13. Rest, relax, and wind down
Many sleep specialists will tell you that anxiety is the number one cause of insomnia, so for at least an hour before bed, practice calm activities such as reading a book, taking a bath, writing, knitting, drawing, or meditating. News reports, stimulating television, or suspenseful movies can interfere with a restful night. Another trick is to keep a “worry journal” where you record your biggest concerns for the next day and how you’re going to deal with them, even if it’s just a note to think about it more tomorrow. Gets them off your chest.
14. Drink less liquid
If you have a tendency to need the toilet during the night, avoid drinking one to two hours before bed. While it’s very important to stay well hydrated during the day and early evening, after about 8:00 p.m., you should be tapering off. Good, uninterrupted sleep will elude you if you have to get up to go to the bathroom in the middle of the night.
15. Don’t worry about the sleep itself
An interesting bind that people get into is not being able to sleep because they are worrying about their inability to sleep. There is a certain perverse wish fulfillment going on here.

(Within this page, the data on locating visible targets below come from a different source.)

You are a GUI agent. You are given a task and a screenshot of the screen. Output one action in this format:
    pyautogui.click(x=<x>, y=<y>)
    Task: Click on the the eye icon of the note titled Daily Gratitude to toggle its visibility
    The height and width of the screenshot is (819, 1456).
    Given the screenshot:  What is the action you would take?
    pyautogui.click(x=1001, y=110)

Instead of thinking about something else, or even about the joy of a good night’s sleep, you think about the horrors of continued insomnia. You can overcome this with positive thinking, deep breathing, and letting go. Or you can read a book for a while to take your mind off things. (You’ll feel better anyway that you’re learning something instead of stewing in the dark.)
16. If you can’t get enough, take a nap
According to one study, a group of pilots who slept for six hours or less for seven nights while on duty found that their cortisol (stress hormone) levels increased significantly and stayed elevated for two days. The recommended seven hours of nightly shut-eye allows your body enough time to recover from the day’s stress. When you fall short of the mark, take a nap the next day—Pennsylvania State University researchers found that a midday snooze cut cortisol levels by 50 percent in subjects who’d lost sleep the previous night.
17. Blow the long horn
You know that long horn the Aborigines blow? It’s called the didgeridoo. One Australian study showed that if you blew it for twenty-five minutes a day, six days a week, it would improve sleep apnea symptoms. It has something to do with strengthening the muscles around the airways.